[Collected data]
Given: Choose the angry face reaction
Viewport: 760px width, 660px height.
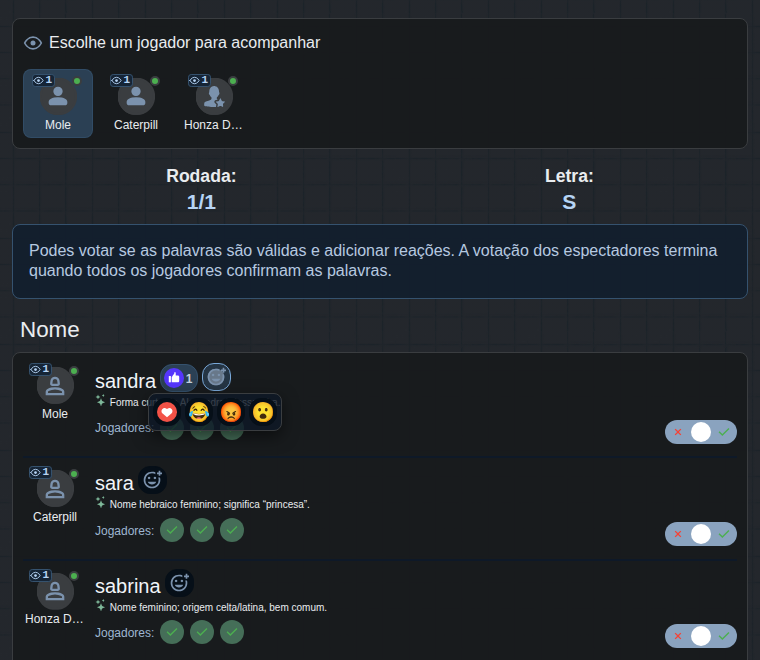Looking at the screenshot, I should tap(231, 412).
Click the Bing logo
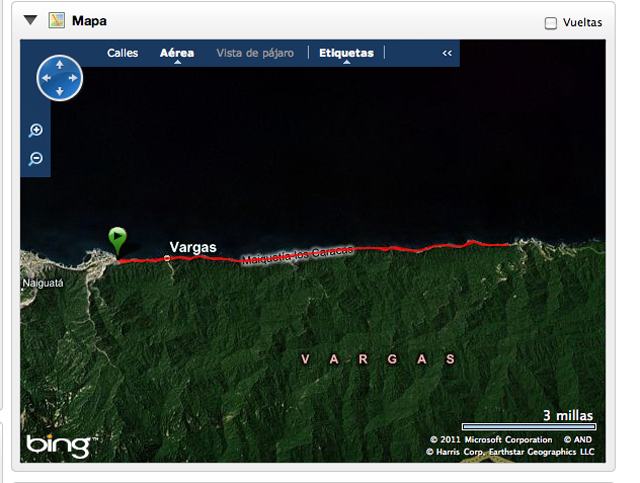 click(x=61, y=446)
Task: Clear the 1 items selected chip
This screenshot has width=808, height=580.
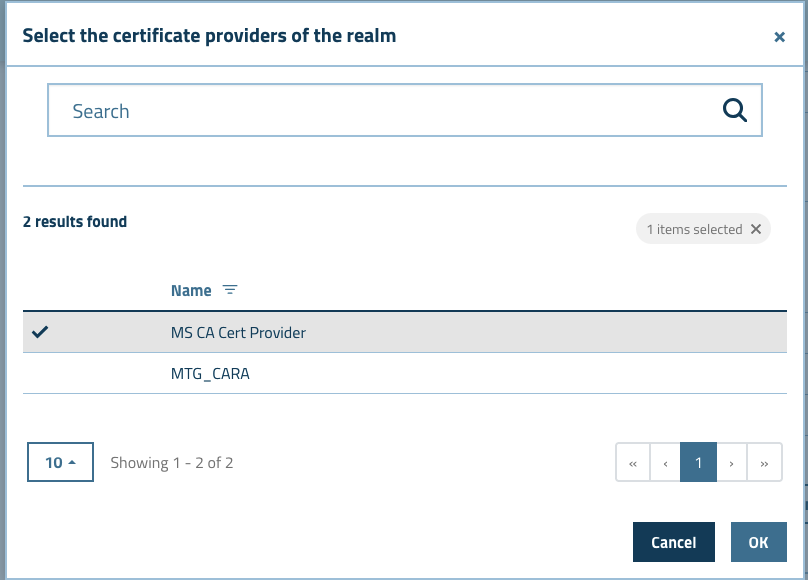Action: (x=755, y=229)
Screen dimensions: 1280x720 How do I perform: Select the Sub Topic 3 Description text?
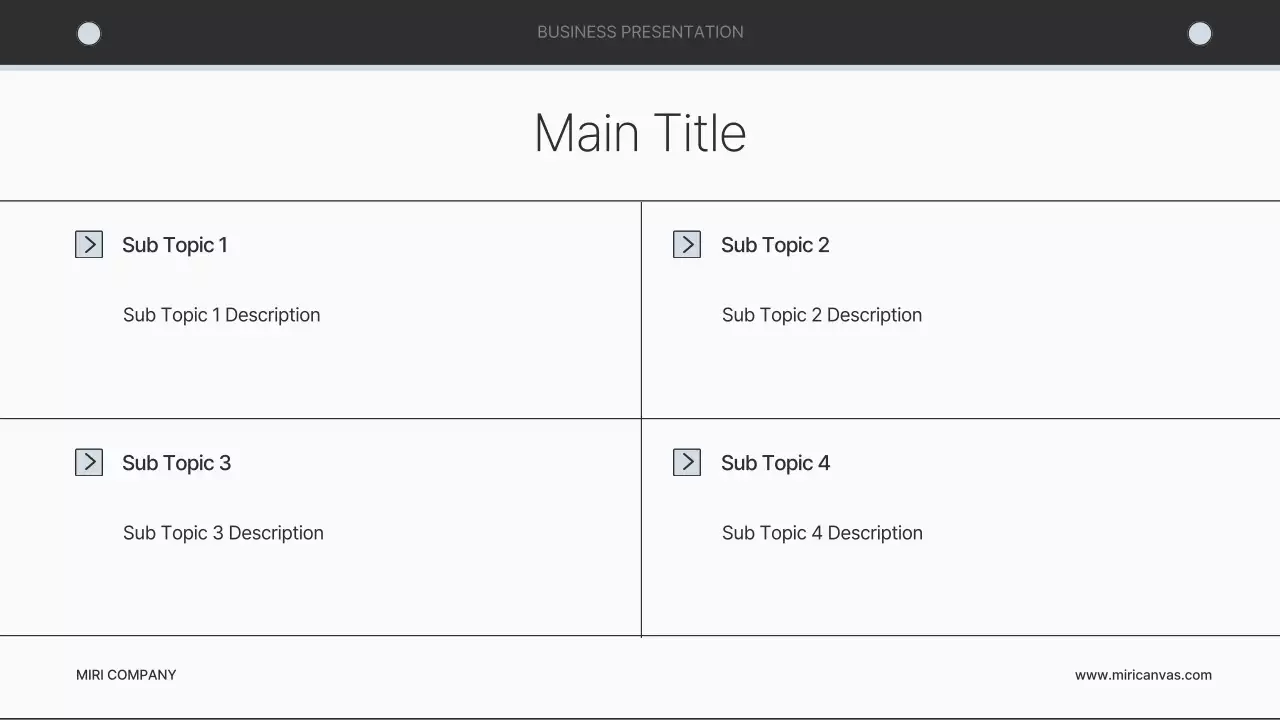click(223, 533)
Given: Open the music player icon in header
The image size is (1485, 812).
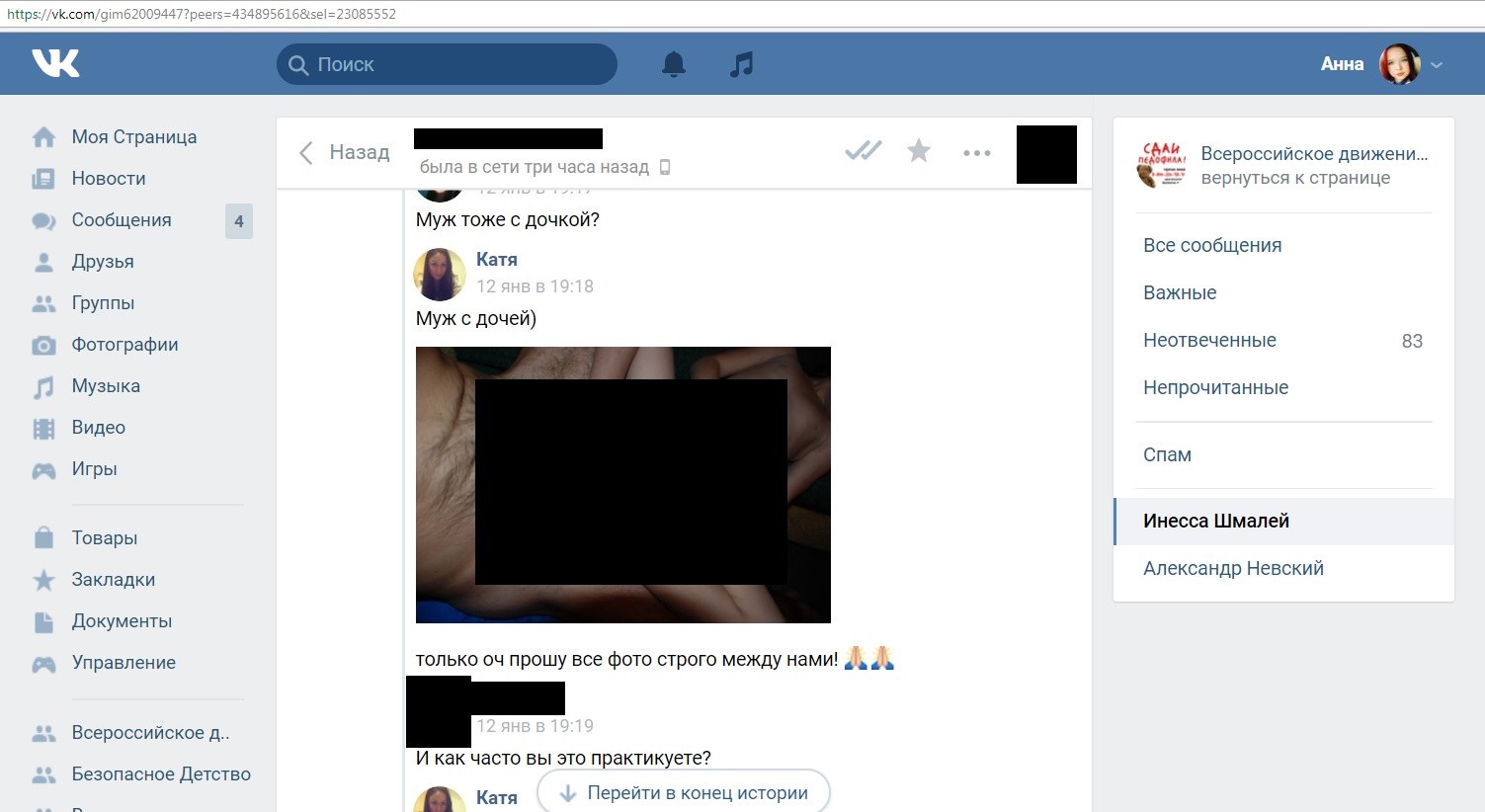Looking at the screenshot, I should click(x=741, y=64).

**To do:** A faithful copy of the data above is wanted, with every image left out.

**The completed task:**
Given: Choose the angry face reaction
Viewport: 760px width, 660px height.
Looking at the screenshot, I should tap(231, 412).
Click the Bing logo
 click(x=61, y=446)
Task: Clear the 1 items selected chip
This screenshot has width=808, height=580.
Action: (x=755, y=229)
Screen dimensions: 1280x720 How do I perform: Select the Sub Topic 3 Description text?
click(223, 533)
Given: Open the music player icon in header
The image size is (1485, 812).
Looking at the screenshot, I should click(x=741, y=64).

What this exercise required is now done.